+++ Provided data
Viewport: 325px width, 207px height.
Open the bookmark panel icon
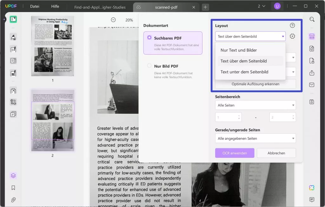13,188
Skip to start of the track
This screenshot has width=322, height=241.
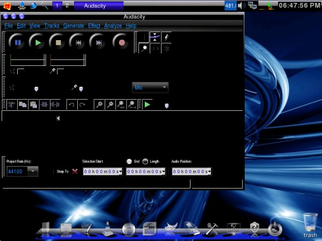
++++++
● **Task objective**:
Write out each line above with the word "height".

● **Output of the exercise**:
Viewport: 325px width, 207px height.
This screenshot has width=322, height=241.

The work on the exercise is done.